Given task
Reproduce every line of the data below without changing a single character.

** begin Input for this task **

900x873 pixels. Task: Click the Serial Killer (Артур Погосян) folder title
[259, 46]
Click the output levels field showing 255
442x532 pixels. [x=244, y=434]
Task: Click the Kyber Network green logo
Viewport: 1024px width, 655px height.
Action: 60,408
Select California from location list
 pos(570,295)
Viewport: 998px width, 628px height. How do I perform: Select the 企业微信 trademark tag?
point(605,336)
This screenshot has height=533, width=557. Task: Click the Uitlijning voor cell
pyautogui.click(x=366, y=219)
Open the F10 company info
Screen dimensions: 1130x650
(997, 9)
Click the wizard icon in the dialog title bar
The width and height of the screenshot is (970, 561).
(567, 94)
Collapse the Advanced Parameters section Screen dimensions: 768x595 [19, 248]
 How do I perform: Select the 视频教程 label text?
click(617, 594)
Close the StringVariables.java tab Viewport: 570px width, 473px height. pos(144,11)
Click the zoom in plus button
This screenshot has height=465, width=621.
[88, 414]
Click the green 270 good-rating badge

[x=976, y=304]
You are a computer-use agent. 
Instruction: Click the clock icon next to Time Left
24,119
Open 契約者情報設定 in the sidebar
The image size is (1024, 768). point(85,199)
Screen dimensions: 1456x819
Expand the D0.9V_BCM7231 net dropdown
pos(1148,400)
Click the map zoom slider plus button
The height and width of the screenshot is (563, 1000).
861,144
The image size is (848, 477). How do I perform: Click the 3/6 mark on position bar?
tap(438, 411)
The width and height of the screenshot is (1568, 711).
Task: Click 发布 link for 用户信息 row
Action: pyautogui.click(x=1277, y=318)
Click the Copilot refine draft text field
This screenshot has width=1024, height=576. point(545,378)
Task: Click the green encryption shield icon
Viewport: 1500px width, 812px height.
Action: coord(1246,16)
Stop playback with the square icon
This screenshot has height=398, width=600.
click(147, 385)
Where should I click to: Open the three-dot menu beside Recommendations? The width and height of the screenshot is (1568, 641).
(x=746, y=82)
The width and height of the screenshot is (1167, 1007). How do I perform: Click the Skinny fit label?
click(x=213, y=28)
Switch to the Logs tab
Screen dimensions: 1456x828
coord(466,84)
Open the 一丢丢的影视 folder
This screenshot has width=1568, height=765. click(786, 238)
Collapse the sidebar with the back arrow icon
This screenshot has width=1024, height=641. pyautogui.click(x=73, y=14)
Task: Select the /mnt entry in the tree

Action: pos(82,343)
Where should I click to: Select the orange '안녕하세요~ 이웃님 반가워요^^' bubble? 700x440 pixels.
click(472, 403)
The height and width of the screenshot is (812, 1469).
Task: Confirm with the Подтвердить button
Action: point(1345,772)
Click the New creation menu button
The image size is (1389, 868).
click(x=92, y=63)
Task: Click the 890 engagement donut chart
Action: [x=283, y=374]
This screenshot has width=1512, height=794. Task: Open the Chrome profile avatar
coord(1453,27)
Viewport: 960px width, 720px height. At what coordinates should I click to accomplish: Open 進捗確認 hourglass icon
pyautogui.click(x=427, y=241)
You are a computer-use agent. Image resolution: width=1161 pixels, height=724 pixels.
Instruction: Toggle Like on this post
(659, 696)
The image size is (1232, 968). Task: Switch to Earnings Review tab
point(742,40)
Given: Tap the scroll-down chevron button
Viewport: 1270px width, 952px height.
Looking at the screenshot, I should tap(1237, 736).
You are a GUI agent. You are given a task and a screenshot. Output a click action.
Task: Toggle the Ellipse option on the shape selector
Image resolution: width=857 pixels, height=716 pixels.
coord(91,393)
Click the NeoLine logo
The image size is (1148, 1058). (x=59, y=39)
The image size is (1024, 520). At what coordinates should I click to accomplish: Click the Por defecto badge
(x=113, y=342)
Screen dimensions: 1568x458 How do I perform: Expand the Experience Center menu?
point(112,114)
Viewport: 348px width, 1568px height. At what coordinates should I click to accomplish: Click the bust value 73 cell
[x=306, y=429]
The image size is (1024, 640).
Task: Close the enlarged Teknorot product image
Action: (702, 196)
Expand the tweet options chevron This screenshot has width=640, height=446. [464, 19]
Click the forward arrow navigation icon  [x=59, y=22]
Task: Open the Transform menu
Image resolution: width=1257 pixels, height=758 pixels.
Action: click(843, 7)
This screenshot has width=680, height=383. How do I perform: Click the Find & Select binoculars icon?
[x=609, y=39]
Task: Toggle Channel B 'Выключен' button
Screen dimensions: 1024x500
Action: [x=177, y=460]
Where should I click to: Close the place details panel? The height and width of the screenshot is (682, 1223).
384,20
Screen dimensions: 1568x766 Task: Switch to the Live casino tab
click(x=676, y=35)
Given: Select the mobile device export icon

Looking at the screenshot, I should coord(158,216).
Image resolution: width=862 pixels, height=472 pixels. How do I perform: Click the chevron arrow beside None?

** end Input for this task **

Right answer
900x873 pixels. Task: Click the Serial Killer (Артур Погосян) folder title
[259, 46]
Click the output levels field showing 255
442x532 pixels. [x=244, y=434]
Task: Click the Kyber Network green logo
Viewport: 1024px width, 655px height.
Action: 60,408
Select California from location list
 pos(570,295)
Viewport: 998px width, 628px height. How do I perform: Select the 企业微信 trademark tag?
point(605,336)
This screenshot has height=533, width=557. Task: Click the Uitlijning voor cell
pyautogui.click(x=366, y=219)
Open the F10 company info
Screen dimensions: 1130x650
(997, 9)
Click the wizard icon in the dialog title bar
The width and height of the screenshot is (970, 561).
(567, 94)
Collapse the Advanced Parameters section Screen dimensions: 768x595 [19, 248]
 How do I perform: Select the 视频教程 label text?
click(617, 594)
Close the StringVariables.java tab Viewport: 570px width, 473px height. pos(144,11)
Click the zoom in plus button
This screenshot has height=465, width=621.
[88, 414]
Click the green 270 good-rating badge

[x=976, y=304]
You are a computer-use agent. 
Instruction: Click the clock icon next to Time Left
24,119
Open 契約者情報設定 in the sidebar
The image size is (1024, 768). point(85,199)
Screen dimensions: 1456x819
Expand the D0.9V_BCM7231 net dropdown
pos(1148,400)
Click the map zoom slider plus button
The height and width of the screenshot is (563, 1000).
861,144
The image size is (848, 477). How do I perform: Click the 3/6 mark on position bar?
tap(438, 411)
The width and height of the screenshot is (1568, 711).
Task: Click 发布 link for 用户信息 row
Action: pyautogui.click(x=1277, y=318)
Click the Copilot refine draft text field
This screenshot has width=1024, height=576. point(545,378)
Task: Click the green encryption shield icon
Viewport: 1500px width, 812px height.
Action: coord(1246,16)
Stop playback with the square icon
This screenshot has height=398, width=600.
click(147, 385)
Where should I click to: Open the three-dot menu beside Recommendations? The width and height of the screenshot is (1568, 641).
(x=746, y=82)
The width and height of the screenshot is (1167, 1007). How do I perform: Click the Skinny fit label?
click(x=213, y=28)
Switch to the Logs tab
Screen dimensions: 1456x828
coord(466,84)
Open the 一丢丢的影视 folder
This screenshot has width=1568, height=765. click(786, 238)
Collapse the sidebar with the back arrow icon
This screenshot has width=1024, height=641. pyautogui.click(x=73, y=14)
Task: Select the /mnt entry in the tree

Action: pos(82,343)
Where should I click to: Select the orange '안녕하세요~ 이웃님 반가워요^^' bubble? 700x440 pixels.
click(472, 403)
The height and width of the screenshot is (812, 1469).
Task: Confirm with the Подтвердить button
Action: point(1345,772)
Click the New creation menu button
The image size is (1389, 868).
click(x=92, y=63)
Task: Click the 890 engagement donut chart
Action: [x=283, y=374]
This screenshot has width=1512, height=794. Task: Open the Chrome profile avatar
coord(1453,27)
Viewport: 960px width, 720px height. At what coordinates should I click to accomplish: Open 進捗確認 hourglass icon
pyautogui.click(x=427, y=241)
You are a computer-use agent. Image resolution: width=1161 pixels, height=724 pixels.
Instruction: Toggle Like on this post
(659, 696)
The image size is (1232, 968). Task: Switch to Earnings Review tab
point(742,40)
Given: Tap the scroll-down chevron button
Viewport: 1270px width, 952px height.
Looking at the screenshot, I should tap(1237, 736).
You are a GUI agent. You are given a task and a screenshot. Output a click action.
Task: Toggle the Ellipse option on the shape selector
Image resolution: width=857 pixels, height=716 pixels.
coord(91,393)
Click the NeoLine logo
The image size is (1148, 1058). (x=59, y=39)
The image size is (1024, 520). At what coordinates should I click to accomplish: Click the Por defecto badge
(x=113, y=342)
Screen dimensions: 1568x458 How do I perform: Expand the Experience Center menu?
point(112,114)
Viewport: 348px width, 1568px height. At what coordinates should I click to accomplish: Click the bust value 73 cell
[x=306, y=429]
The image size is (1024, 640).
Task: Close the enlarged Teknorot product image
Action: (702, 196)
Expand the tweet options chevron This screenshot has width=640, height=446. [464, 19]
Click the forward arrow navigation icon  [x=59, y=22]
Task: Open the Transform menu
Image resolution: width=1257 pixels, height=758 pixels.
Action: click(843, 7)
This screenshot has width=680, height=383. How do I perform: Click the Find & Select binoculars icon?
[x=609, y=39]
Task: Toggle Channel B 'Выключен' button
Screen dimensions: 1024x500
Action: [x=177, y=460]
Where should I click to: Close the place details panel? The height and width of the screenshot is (682, 1223).
384,20
Screen dimensions: 1568x766 Task: Switch to the Live casino tab
click(x=676, y=35)
Given: Select the mobile device export icon

Looking at the screenshot, I should coord(158,216).
Image resolution: width=862 pixels, height=472 pixels. How do I perform: Click the chevron arrow beside None?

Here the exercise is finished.